I feel that due to all of the expenses and obligations in daily life a
lot of parents are not able to spend all of the time they would like
with their children. Having a child is a life-changing experience, and
supporting them is too. I have struggled daily with thoughts that I do
not spend enough time with my girls. Many times I feel ashamed of the
little time I spend with my daughters. Juggling work, school,
financial obligations, and just life in general has made it hard for
me to be with them at all times. Sometimes I feel like I am a bad
parent and I get emotional because I feel like I am missing so much
while at work. One of my fears was that they would forget about me, or
get closer to someone else and not want me. The most emotional thing
for me was that I did not get to see Genesis take her first steps when
she began walking. I wanted so bad to be there for that moment but it
wasn’t possible. I was very hard on myself about missing her “firsts”

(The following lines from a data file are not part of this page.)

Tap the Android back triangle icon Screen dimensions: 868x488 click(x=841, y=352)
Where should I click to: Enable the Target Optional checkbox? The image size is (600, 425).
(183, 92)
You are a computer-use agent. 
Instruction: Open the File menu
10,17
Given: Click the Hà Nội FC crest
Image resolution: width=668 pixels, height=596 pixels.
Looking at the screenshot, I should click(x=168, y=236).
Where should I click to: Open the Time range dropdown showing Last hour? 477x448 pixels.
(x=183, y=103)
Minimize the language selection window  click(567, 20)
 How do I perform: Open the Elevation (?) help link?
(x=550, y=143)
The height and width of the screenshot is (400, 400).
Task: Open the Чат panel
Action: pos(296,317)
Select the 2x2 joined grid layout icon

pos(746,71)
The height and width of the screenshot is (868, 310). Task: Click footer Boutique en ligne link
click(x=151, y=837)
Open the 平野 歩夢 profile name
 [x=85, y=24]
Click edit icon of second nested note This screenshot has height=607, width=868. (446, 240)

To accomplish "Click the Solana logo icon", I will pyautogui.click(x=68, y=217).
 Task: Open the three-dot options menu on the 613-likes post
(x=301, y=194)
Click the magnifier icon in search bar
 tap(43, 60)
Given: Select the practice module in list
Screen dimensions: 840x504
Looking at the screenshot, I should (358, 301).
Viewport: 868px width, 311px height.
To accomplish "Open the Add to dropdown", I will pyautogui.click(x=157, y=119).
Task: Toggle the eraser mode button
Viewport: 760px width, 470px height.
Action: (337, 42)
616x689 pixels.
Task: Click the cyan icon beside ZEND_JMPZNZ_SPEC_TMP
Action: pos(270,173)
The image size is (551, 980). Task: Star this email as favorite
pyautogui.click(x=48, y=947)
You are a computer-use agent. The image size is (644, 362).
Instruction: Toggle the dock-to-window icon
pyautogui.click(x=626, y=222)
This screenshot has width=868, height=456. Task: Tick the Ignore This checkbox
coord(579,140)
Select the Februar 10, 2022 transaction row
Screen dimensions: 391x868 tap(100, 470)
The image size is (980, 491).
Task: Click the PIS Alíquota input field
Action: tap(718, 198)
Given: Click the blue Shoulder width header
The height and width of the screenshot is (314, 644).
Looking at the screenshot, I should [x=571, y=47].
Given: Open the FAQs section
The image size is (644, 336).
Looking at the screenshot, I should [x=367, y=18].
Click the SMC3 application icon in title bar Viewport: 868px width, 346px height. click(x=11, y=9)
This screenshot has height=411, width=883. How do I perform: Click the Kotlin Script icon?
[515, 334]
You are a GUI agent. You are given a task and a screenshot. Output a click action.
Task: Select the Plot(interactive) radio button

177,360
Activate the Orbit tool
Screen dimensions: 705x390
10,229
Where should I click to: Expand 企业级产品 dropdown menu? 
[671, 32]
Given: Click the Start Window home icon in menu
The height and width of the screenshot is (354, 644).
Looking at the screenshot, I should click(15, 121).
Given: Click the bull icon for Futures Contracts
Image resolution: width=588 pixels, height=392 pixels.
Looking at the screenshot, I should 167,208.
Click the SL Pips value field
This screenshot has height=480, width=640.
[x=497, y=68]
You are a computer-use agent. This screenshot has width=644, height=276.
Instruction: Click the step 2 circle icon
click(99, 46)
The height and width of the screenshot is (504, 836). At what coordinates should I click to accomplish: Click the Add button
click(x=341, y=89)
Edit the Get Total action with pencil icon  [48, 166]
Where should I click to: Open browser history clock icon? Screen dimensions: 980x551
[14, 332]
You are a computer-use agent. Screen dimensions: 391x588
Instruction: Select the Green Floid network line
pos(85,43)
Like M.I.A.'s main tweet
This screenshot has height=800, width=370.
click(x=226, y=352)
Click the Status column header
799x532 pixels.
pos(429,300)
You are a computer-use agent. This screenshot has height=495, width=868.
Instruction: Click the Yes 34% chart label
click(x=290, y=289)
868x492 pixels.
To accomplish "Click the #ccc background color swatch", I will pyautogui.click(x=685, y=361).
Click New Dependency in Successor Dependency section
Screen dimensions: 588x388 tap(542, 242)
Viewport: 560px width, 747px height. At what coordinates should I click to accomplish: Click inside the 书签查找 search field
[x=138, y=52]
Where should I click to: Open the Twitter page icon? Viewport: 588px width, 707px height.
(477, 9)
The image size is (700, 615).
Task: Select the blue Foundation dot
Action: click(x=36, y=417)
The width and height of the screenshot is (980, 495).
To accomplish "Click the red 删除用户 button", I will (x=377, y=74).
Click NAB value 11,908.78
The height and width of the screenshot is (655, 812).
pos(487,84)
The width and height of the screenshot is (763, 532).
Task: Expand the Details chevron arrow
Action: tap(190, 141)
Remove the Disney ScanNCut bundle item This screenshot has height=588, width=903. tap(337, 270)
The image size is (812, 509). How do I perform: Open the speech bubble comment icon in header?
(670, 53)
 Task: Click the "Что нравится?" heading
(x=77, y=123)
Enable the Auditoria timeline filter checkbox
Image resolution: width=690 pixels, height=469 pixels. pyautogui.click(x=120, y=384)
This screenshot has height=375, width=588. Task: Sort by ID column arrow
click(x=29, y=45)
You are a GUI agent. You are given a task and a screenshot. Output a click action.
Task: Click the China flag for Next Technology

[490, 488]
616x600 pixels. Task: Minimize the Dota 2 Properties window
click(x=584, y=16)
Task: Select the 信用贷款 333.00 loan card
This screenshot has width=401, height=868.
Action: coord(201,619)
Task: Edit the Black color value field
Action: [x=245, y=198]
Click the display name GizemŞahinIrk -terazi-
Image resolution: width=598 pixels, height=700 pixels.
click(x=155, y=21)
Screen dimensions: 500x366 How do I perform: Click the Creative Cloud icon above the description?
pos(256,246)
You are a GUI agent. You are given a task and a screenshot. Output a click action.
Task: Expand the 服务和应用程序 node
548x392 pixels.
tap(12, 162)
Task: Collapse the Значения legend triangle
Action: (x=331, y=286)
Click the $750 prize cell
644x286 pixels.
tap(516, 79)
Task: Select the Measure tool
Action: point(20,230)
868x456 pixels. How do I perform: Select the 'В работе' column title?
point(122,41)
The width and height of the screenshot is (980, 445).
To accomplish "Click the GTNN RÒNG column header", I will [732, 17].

but from that I have learned to better appreciate the time I can spend
with my girls.
I want Genesis and Samyrah to know that everything I do in my life is
for them and that I really do want to be a great mother to them. After
work I fly home and hug them tight. I miss them every day. I keep
pictures at my desk and it helps miss them a little less on some days.
Thinking negatively about me as a mother was not going to change the
time I spent with them, what I missed, or how they felt about me .I
may not be the perfect mother, but I strive to be the best mother I
can. Working and getting my college education is something I am hoping
they appreciate when they are old enough to understand. It is my way
of building a foundation for our future life.
Try not to feel guilty. I am a big believer that kids value quality time over quantity of time spent. It sounds like you totally engage with your kids when you are home. One day they will appreciate the sacrifice you make for them every day.